Imagine-se
em um ambiente inusitado onde móveis são revestidos de
cipós do campo e, na janela, a luz é filtrada por uma
cortina feita de fibra de coco. Ali, paredes de taipa
substituem divisórias tradicionais, enfeitadas com bandôs
de sisal e máscaras de pap
el machê. A colcha de retalhos e
rendas de bilro cobre a cama emoldurada num painel de juta.
Bonecos de cangaceiros, personagens do maracatu, mascates e
rendeiras enchem de cor e vida os quatro cantos do aposento...

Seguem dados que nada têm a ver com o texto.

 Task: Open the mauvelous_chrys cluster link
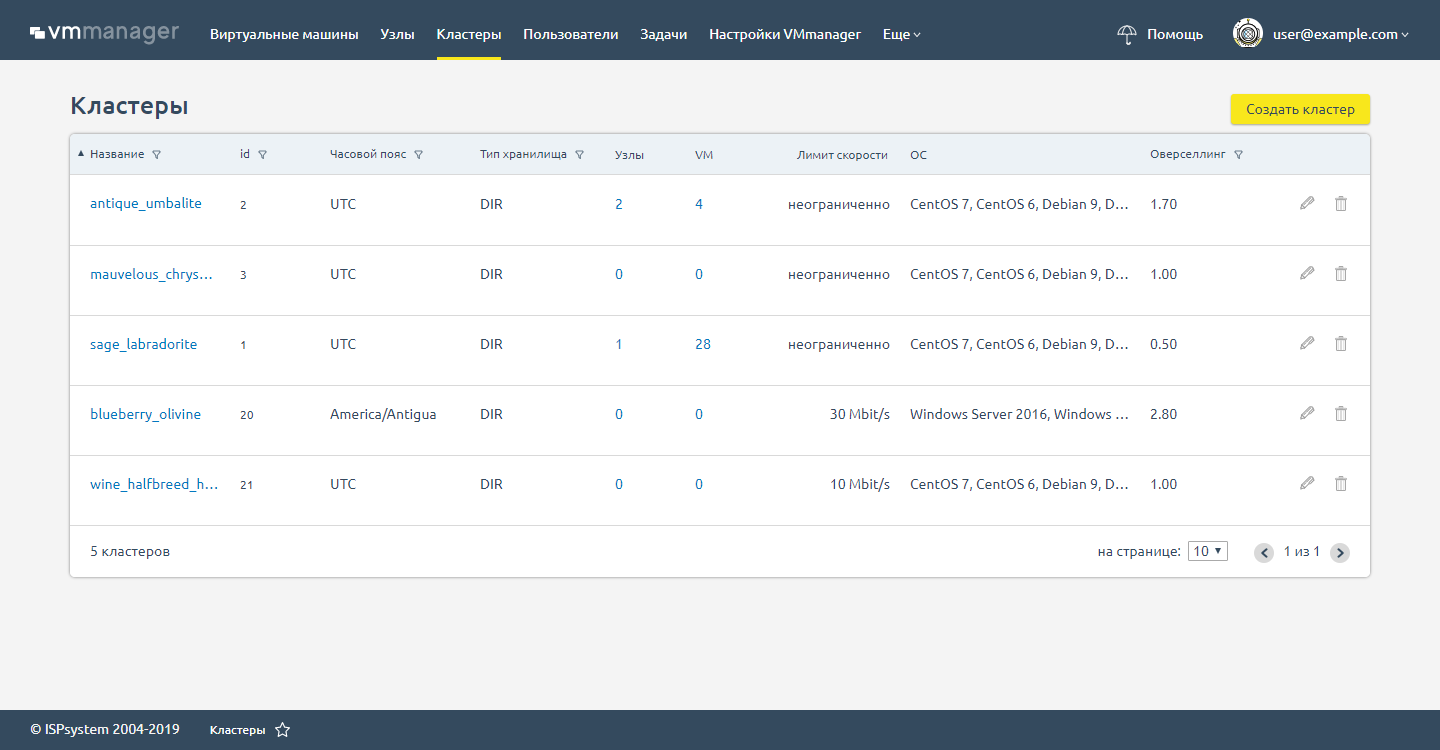click(151, 274)
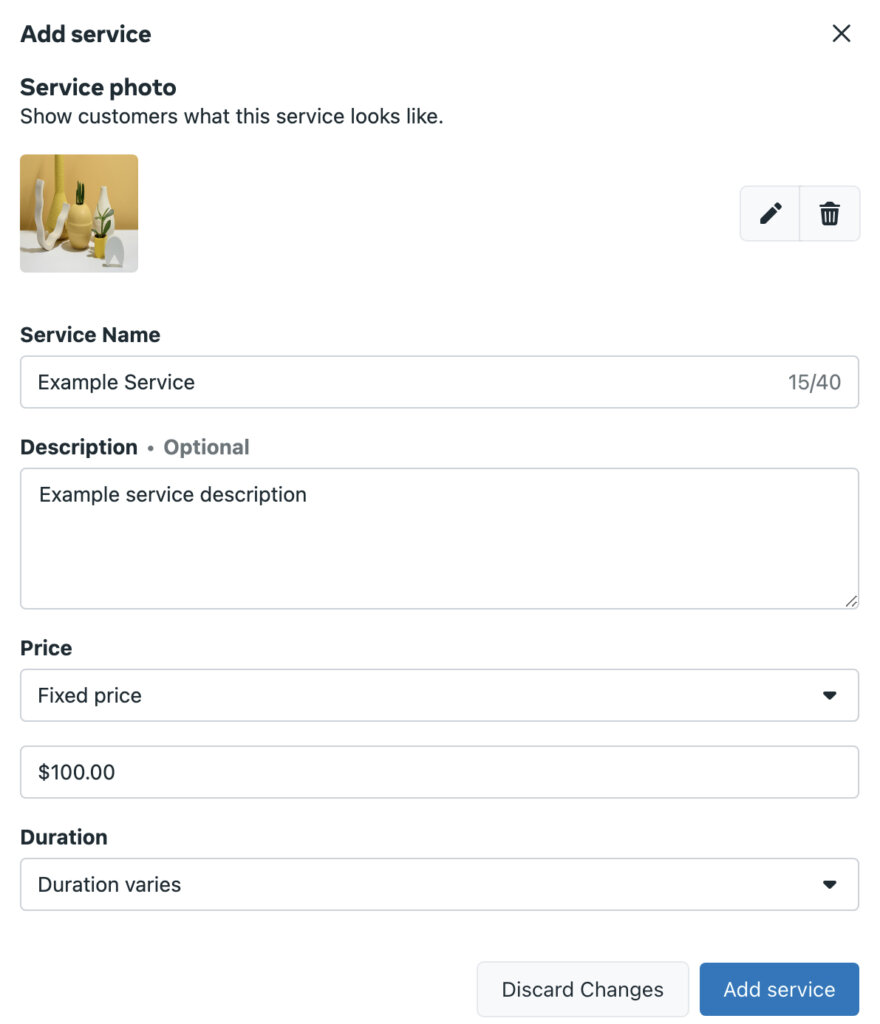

Tudo lembra a tradição e o imaginário do sertão do
nordeste, mas o cenário de tintas fortes e traços
rústicos não está encravado na caatinga. Há três meses,
esse é o visual desfrutado por quem se hospeda no Hotel
Barreira Roxa, em Natal, uma escola de hotelaria
administrada pelo Sebrae nacional, que decidiu apostar no
regionalismo como forma de criar sua própria identidade. Os
56 apartamentos do hotel foram batizados com os nomes dos
nove estados nordestinos e ganharam decorações inspiradas
no estilo de vida e na produção artesanal de cada um. Até
o layout das portas foi modificado para marcar os
apartamentos com diferentes temas do folclore regional.
Hotéis com
decoração temática não chegam a ser uma novidade no
país. Os resorts da rede francesa Accord em Costa do
Sauípe, na Bahia, por exemplo, seguem esse padrão desde o
ano passado. O projeto do Barreira Roxa, no entanto, tem
suas peculiaridades e demonstra claramente a intenção de
aplicar no setor turístico o slogan cunhado pelo filósofo
e economista inglês Fritz Schumacher na década de 70:
pensar globalmente e agir localmente. "A idéia era
encontrar um diferencial que vinculasse a escola de
hotelaria à cultura do Nordeste e ao esforço do Sebrae
para promover o pequeno e o microempreendedor", diz
Dival Schmidt Filho, gerente-geral do Barreira Roxa. A nova
ambientação do hotel foi definida a partir de um concurso
que mobilizou arquitetos, designers e artesãos de todos os
estados nordestinos, e as peças de decoração não
entraram nos apartamentos como simples ornamentos. Elas
podem ser compradas pelos hóspedes, detalhe que faz do
Barreira Roxa uma vitrine privilegiada para o artesanato
sertanejo, um dos segmentos mais importantes da economia
regional.
Situado na Via Costeira, o
corredor hoteleiro junto à festejada praia de Ponta Negra,
o Barreira Roxa oferece serviços que o classificariam como
um hotel quatro-estrelas, não fosse o fato de ser um
estabelecimento operado por professores e alunos de sua
escola de hotelaria, a única do Norte e do Nordeste. Com o
projeto temático, acreditam seus idealizadores, abriu-se um
novo nicho de mercado para arquitetos, decoradores e
artesãos habilitados a atuar com tecnologias de
ambientação competitivas. "Não há dúvida de que
criamos um novo produto turístico", diz Dival.